1 For our purposes, fact A grounds fact B if and only if B holds by virtue of A. For an introduction to grounding, see Berto and Plebani (2015). For a discussion of grounding as noncausal explanation, see Fine (2012) and Audi (2012). For an application to the mind-body problem, see Ney (2016).
2 Semantics is epistemologically more fundamental, not only in contexts of discovery but also (and most important) in contexts of justification (Reichenbach, 1938); that is, the theory of meaning in the brain proposed in this book is based logically on formal theories of semantics and pragmatics.
3 These notions are variously defined within particular theoretical frameworks in formal semantics (Gamut, 1991). I will ignore this further complication here. See chapter 4 for a discussion.
4 There is copious literature on the Twin Earth argument. One of the most compelling confutations is provided by Crane (1991). He suggests that H2O and XYZ are different types of water. Speakers on Earth and Twin Earth would thus share a concept that includes both molecules in its denotation. Differences in the chemical compositions of different water types may not entail differences in the meaning of ‘water.’ See Chomsky (1995a) for a related argument.
5 In line with the ontological thesis that facts about meaning are grounded in facts about the brain.
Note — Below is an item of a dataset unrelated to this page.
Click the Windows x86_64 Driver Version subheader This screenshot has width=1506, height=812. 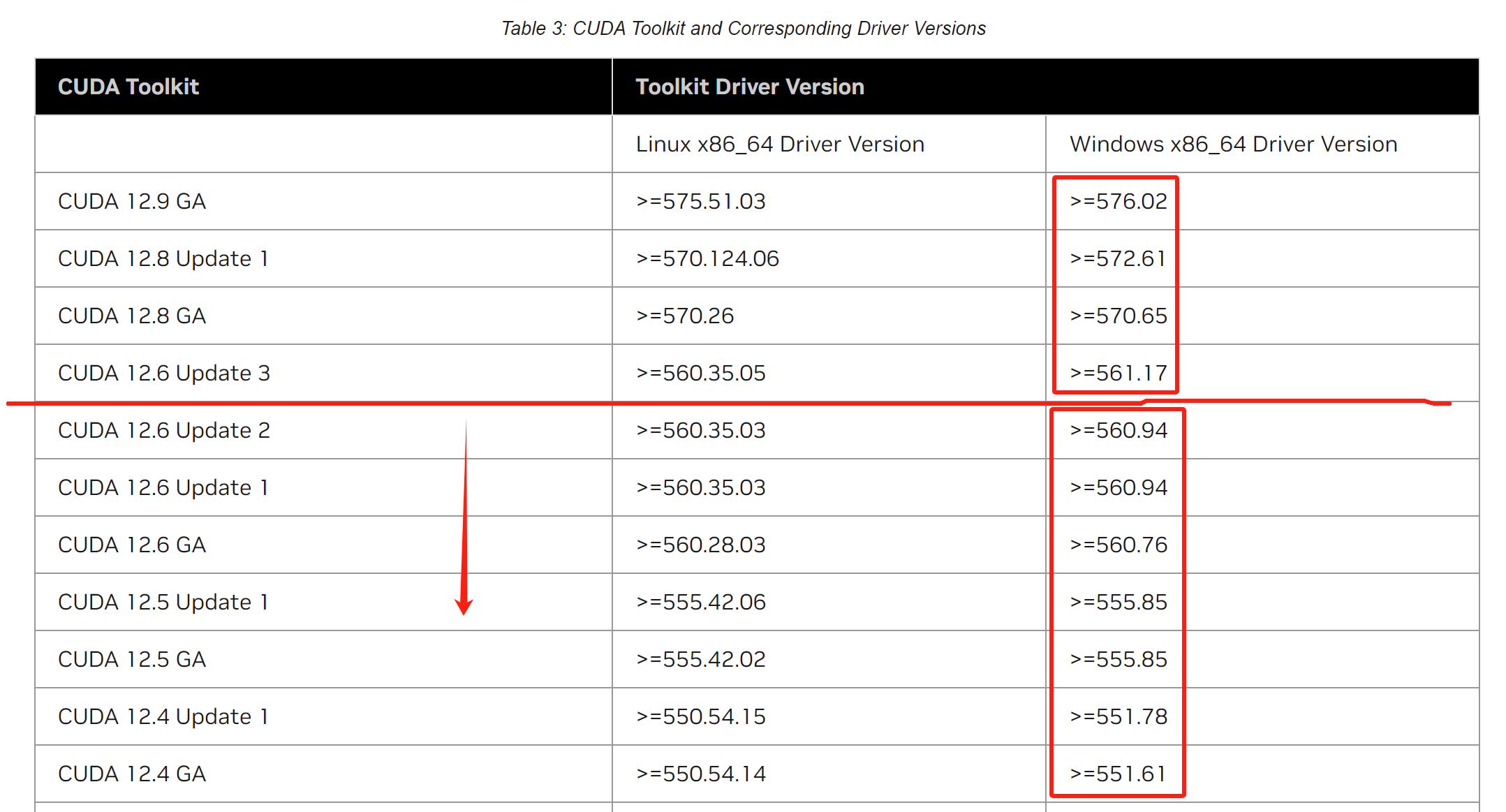[x=1233, y=144]
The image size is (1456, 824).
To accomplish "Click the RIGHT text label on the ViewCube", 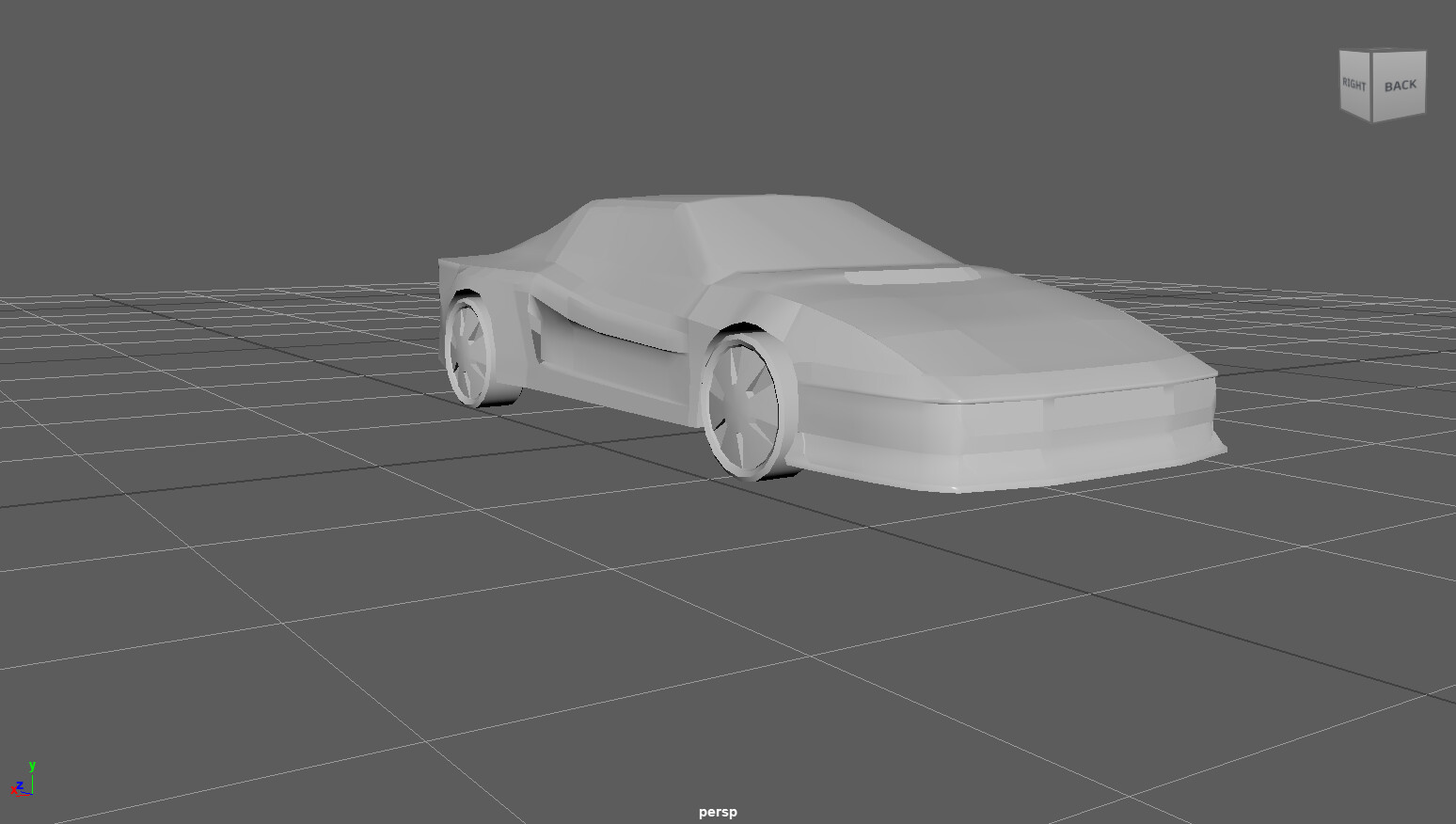I will point(1354,84).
6 Causal theories of language and meaning have been proposed by Stampe (1977), Dretske (1981), Papineau (1984), Fodor (1984, 1987), Lloyd (1987), Millikan (1989), Devitt (1996), Usher (2001), and Ryder (2004). This tradition dates back at least to William of Ockham (Normore, 1991).
7 This is not unproblematic, but it is in accord with materialistic or physicalistic views of the mind. One may assume that mental states are not simply grounded in brain states but supervene on them: there may be no change in mental states without a change in brain states (Davidson, 1970).
8 A neural representation is such that (a) it can be described in a formal language and interpreted in terms of mathematical structures (e.g., algorithms or sets), (b) it participates in computations with other representations, (c) it is physically realized as a pattern of neural activity, and (d) it performs specific functions for the organism, as defined by cognitive or behavioral goals.
9 Peirce (1906) is credited with introducing the distinction between types and tokens. The standard reading of Frege (1892) suggests that sense is a property of types. If senses determine denotations, then reference is context-invariant; for example, ‘socks’ denotes the set of all socks (Gamut, 1991). This concept of reference is central to the project and the spirit of (early) analytic philosophy, but it is not suited to a theory of meaning in the brain (chapter 4). In order to construct a context-sensitive notion of reference, one must rather assume that the “determination relation,” which holds between sense and reference, is either applicable to or mediated by tokens (Sainsbury, 2002).
10 An excellent theoretical springboard is provided by chapters 9–12 of Jackendoff (2002). Among others, Lakoff (1990) and Gärdenfors (2000) are two classical and influential integrative works.
11 For an introduction to semantics and pragmatics, see Gamut (1991). References on vector-space semantics, discourse representation theory, and signaling games are given in the relevant chapters.